Gold prices touched one-week high on Friday, as US dollar weakened and risk aversion due to geopolitical events sparked the appeal for the safe-haven metal.
Spot gold was up 0.3 percent at $1,254.11 per ounce, but was nearly flat for the week. US gold futures for August delivery rose 0.5 percent to $1,255.10 per ounce.
Among other precious metals, silver gained 1.1 percent to $16.72 per ounce. It was up 0.8 percent for the week.
US dollar drops versus majors
The dollar slipped against major currencies on Friday, especially versus euro which was supported by an upbeat quarterly eurozone growth reading.
The ICE U.S. Dollar Index was down 0.1 percent at 97.41.
“The uncontrolled oil price spill in the futures markets may have seen some traders pushing the risk aversion button and buying gold. The primary driver appears to be the flattening of the longer-dated U.S. Treasury curve,” said Jeffrey Halley, senior market analyst at OANDA.
The US dollar bought 111.22 yen, compared with 111.33 late Thursday in North America.
Oil prices bounce back
Oil prices recovered on Friday, after big producers expressed their intention to stick to output cuts.
August West Texas Intermediate crude rose 0.3 percent to $42.87 a barrel on the New York Mercantile Exchange.
Brent crude for August delivery on London’s ICE Futures exchange advanced 14 cents, or 0.2 percent to $45.33 a barrel.

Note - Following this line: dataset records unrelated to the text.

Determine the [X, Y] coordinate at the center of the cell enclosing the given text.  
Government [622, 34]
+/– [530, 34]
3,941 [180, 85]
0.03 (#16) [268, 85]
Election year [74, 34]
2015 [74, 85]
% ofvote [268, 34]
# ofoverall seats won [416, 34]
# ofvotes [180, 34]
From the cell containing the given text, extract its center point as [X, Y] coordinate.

“Brent and WTI may be higher for a second day but as it is, there’s little reason to believe this is anything more than a dead cat bounce and that next week may be another painful one,” said Craig Erlam, senior market analyst at OANDA.
Oil prices have fallen around 20 percent this year despite an effort made by the OPEC to cut production by 1.8 million barrels per day. That is the worst first-half performance for crude oil since 1997.